Antille Charles-Albert · Nationalrat · Wallis · Freisinnig-demokratische Fraktion · 2003-09-24

Wortprotokoll

Je vous rappelle que la révision de la loi sur la nationalité comporte cinq projets. Les points principaux sont la naturalisation facilitée des jeunes étrangers de la deuxième génération et l'acquisition de la nationalité par les étrangers de la troisième génération, ainsi que le droit de recours dans le domaine de la naturalisation.

Concernant la deuxième et la troisième génération, les divergences étant plutôt d'ordre technique et minimes, je vous propose, au nom de la commission qui a pris sa décision à l'unanimité, d'adhérer à la version du Conseil des Etats.

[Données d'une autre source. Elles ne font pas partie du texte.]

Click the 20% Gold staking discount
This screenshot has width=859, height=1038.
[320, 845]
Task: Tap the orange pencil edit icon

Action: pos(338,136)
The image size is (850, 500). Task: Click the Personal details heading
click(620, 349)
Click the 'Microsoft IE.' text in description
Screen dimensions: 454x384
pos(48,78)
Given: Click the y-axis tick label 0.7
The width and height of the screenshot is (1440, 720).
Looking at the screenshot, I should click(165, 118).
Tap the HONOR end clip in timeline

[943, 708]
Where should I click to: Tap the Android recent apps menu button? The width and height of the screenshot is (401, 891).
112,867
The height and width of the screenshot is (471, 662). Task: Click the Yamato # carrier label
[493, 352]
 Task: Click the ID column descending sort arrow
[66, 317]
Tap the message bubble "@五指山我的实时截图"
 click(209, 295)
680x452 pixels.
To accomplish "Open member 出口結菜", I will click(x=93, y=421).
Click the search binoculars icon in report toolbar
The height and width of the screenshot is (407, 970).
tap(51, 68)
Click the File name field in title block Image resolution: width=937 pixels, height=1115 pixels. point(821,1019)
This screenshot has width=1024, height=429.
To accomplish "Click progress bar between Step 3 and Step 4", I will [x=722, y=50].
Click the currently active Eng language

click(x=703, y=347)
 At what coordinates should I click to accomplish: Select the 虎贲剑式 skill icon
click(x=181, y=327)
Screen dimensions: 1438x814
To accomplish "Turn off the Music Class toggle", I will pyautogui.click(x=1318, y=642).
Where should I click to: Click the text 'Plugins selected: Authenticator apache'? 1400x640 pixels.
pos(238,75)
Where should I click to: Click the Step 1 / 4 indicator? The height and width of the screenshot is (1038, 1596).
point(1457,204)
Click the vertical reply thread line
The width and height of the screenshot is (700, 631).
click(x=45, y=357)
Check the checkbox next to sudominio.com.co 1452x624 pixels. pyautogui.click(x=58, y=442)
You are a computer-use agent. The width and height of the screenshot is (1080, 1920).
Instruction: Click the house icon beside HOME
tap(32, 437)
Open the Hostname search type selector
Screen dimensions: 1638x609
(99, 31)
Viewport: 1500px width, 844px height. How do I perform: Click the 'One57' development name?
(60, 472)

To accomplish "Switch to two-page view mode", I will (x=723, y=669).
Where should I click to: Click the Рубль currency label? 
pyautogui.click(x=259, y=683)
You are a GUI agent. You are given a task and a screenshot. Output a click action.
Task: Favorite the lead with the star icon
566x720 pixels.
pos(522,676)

L'intérêt de la discussion en commission portait naturellement sur le droit de recours (projet C). Vous trouvez d'ailleurs une proposition de minorité Janiak dans le dépliant et comme le sujet est vraiment d'actualité, la commission a proposé de traiter cette divergence en catégorie III. Le Conseil des Etats a biffé ce droit de recours contre l'avis du Conseil fédéral et contre la décision en première délibération de notre Conseil à la session d'été.

Je dirai d'emblée que la majorité de la commission vous propose aujourd'hui également de biffer le droit de recours dans la loi, mais pas pour les mêmes raisons.

Un fait d'actualité: les décisions du Tribunal fédéral ont incité la Commission des institutions politiques à reprendre le thème et à en discuter longuement lors de sa dernière séance. Pour rappel, je dirai que la première décision des juges de Mon-Repos porte sur le vote qui s'était déroulé à Emmen en mars 2000. Les juges ont décidé d'accepter les recours des candidats balkaniques refusés. Ils ont annulé le vote en raison de son caractère discriminatoire. La seconde décision a une portée plus générale puisque, invalidant une initiative cantonale de l'UDC zurichoise, le Tribunal fédéral dit clairement que toute procédure de naturalisation par votation populaire viole la Constitution fédérale.

Après ces décisions du Tribunal fédéral, une majorité de la commission pense qu'il est inutile d'ancrer un droit de recours dans la loi. Ce droit de recours est un fait selon la constitution; et les cantons, pour ceux qui ne l'auraient pas fait, doivent adapter leur constitution. Il est vrai que, pour la commission, un doute subsiste. Une proposition de donner mandat au département compétent de faire une analyse pour savoir si, en vertu des décisions du Tribunal fédéral, le droit de recours était inutile et sans fondement, a été rejetée en commission par 11 voix contre 9.

Une minorité de la commission vous propose de maintenir le droit de recours dans la loi, selon la décision que nous avons prise au premier débat. Elle n'est pas certaine que le droit de recours puisse être aboli après décision du Tribunal fédéral. Cette minorité est pourtant d'accord de se rallier au fait de ne pas inscrire pour l'instant le droit de recours dans la loi, mais voudrait un débat ouvert en plénum sur ce sujet.

Je vous propose donc, au nom de la majorité de la commission, de suivre ici aussi le Conseil des Etats et d'éliminer ainsi toutes les divergences dans ce projet. En commission, c'est par 13 voix contre 7, que ce résultat a été obtenu.